Device-to-device (D2D) technology enables direct communication between adjacent devices within cellular networks. Due to its high data rate, low latency, and performance improvement in spectrum and energy efficiency, it has been widely investigated and applied as a critical technology in 5G New Radio (NR). In addition to conventional overlay and underlay D2D communications, cooperative D2D communication, which can achieve a win-win situation between cellular users (CUs) and D2D users (DUs) through cooperative relaying technique, has attracted extensive attention from academic and industrial circles in the past decade. This paper delves into optimizing joint spectrum allocation, power control, and link-matching between multiple CUs and DUs for cooperative D2D communications, using weighted sum energy efficiency (WSEE) as the performance metric to address the challenges of green communication and sustainable development. This integer programming problem can be decomposed into a classic weighted bipartite graph matching and a series of nonconvex spectrum allocation and power control problems between potentially matched cellular and D2D link pairs. To address this issue, we propose a hybrid centralized-distributed scheme based on deep reinforcement learning (DRL) and the Kuhn-Munkres (KM) algorithm. Leveraging the latter, the CUs and DUs autonomously optimize spectrum allocation and power control by only utilizing local information. Then, the base station (BS) determines the link matching. Simulation results reveal that it achieves near-optimal performance and significantly enhances the network convergence speed with low signaling overheads. In addition, we also propose and utilize cooperative link sets for corresponding D2D links to accelerate the proposed scheme and reduce signaling exchange further.

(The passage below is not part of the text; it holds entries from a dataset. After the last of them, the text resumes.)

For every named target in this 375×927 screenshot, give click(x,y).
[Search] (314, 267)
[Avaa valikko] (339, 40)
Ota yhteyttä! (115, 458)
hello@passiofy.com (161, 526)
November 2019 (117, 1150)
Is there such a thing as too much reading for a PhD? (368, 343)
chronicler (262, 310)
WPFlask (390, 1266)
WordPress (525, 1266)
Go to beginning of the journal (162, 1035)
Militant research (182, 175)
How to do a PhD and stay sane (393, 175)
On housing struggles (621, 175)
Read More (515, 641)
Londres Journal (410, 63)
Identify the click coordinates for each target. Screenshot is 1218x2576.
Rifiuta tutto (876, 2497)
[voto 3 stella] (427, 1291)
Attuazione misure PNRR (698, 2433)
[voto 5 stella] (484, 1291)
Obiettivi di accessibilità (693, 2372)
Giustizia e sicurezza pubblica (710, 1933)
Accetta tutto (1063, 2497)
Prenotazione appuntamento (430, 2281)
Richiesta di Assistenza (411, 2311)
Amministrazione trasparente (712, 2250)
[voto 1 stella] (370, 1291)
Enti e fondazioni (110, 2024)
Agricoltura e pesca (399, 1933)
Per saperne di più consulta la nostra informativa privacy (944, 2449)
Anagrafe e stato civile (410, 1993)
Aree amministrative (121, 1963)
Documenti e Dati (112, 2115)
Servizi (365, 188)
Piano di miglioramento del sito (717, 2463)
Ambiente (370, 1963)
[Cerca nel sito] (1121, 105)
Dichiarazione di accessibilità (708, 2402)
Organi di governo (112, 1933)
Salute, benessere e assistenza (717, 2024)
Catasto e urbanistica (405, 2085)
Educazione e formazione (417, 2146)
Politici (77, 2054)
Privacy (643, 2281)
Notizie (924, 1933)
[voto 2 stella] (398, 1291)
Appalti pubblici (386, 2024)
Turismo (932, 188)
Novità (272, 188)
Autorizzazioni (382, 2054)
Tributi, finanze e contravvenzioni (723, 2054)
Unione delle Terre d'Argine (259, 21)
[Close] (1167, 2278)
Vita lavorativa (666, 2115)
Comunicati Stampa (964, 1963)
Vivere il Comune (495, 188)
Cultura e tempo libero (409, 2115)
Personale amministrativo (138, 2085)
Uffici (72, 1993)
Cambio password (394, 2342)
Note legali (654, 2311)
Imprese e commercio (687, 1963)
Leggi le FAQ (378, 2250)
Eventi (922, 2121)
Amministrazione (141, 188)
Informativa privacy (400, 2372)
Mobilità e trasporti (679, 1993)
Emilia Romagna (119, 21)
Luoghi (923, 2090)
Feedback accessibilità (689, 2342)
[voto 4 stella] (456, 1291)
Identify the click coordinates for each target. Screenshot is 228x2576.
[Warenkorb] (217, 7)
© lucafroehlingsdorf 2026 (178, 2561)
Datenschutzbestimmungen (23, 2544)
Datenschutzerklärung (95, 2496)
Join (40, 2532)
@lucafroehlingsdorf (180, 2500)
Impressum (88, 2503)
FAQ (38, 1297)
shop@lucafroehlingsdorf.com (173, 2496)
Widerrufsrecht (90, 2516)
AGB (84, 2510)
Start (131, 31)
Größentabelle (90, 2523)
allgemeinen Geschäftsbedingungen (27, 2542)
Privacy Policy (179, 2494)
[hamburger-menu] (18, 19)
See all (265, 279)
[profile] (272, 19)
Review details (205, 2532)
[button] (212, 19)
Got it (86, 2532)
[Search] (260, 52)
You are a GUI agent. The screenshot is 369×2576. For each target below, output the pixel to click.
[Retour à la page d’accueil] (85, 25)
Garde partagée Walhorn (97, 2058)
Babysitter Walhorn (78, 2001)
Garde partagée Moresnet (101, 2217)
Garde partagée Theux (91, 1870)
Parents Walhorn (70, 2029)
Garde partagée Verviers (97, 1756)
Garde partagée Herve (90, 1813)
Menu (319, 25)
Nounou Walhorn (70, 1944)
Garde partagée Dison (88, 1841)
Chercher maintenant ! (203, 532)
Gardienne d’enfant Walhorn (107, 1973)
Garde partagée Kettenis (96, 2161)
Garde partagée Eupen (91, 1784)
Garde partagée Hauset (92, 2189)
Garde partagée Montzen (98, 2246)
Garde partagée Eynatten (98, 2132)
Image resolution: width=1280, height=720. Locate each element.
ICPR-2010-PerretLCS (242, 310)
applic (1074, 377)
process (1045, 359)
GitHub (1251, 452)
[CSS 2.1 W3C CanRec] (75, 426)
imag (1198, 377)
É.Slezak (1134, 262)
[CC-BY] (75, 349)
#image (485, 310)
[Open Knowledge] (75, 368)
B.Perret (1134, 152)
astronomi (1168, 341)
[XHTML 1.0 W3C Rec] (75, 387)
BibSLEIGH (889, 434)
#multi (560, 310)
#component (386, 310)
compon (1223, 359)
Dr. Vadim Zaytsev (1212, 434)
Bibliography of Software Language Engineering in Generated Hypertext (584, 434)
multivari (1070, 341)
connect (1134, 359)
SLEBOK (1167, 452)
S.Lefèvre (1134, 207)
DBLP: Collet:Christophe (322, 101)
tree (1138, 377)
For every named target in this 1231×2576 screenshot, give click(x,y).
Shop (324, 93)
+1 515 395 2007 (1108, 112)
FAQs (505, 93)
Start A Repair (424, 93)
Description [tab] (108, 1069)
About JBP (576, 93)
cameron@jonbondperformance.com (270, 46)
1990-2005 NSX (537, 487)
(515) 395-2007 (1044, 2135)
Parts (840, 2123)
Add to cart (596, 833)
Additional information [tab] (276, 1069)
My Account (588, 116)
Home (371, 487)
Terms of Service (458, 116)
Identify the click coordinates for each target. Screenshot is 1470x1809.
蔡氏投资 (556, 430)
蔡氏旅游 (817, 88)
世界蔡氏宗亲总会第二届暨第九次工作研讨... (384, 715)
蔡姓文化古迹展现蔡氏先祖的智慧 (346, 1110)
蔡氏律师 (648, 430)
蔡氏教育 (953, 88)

翻译：设备到设备（D2D）技术使得蜂窝网络内相邻设备之间能够直接通信。凭借其高数据速率、低延迟以及在频谱和能量效率方面的性能提升，该技术已被广泛研究并作为5G新空口（NR）中的一项关键技术得到应用。除了传统的覆盖式和底层D2D通信外，协作D2D通信能够通过协作中继技术在蜂窝用户（CUs）与D2D用户（DUs）之间实现双赢，在过去十年中引起了学术界和工业界的广泛关注。本文深入研究了针对协作D2D通信的联合频谱分配、功率控制以及多个CUs与DUs之间的链路匹配优化问题，采用加权和能量效率（WSEE）作为性能指标，以应对绿色通信和可持续发展的挑战。该整数规划问题可分解为一个经典的加权二分图匹配问题，以及一系列潜在匹配的蜂窝与D2D链路对之间的非凸频谱分配和功率控制问题。为解决此问题，我们提出了一种基于深度强化学习（DRL）和Kuhn-Munkres（KM）算法的混合集中-分布式方案。利用后者，CUs和DUs仅通过利用本地信息自主优化频谱分配和功率控制。随后，基站（BS）确定链路匹配。仿真结果表明，该方案实现了接近最优的性能，并以较低的信令开销显著提升了网络收敛速度。此外，我们还提出并利用协作链路集来加速所提方案，并进一步减少信令交换。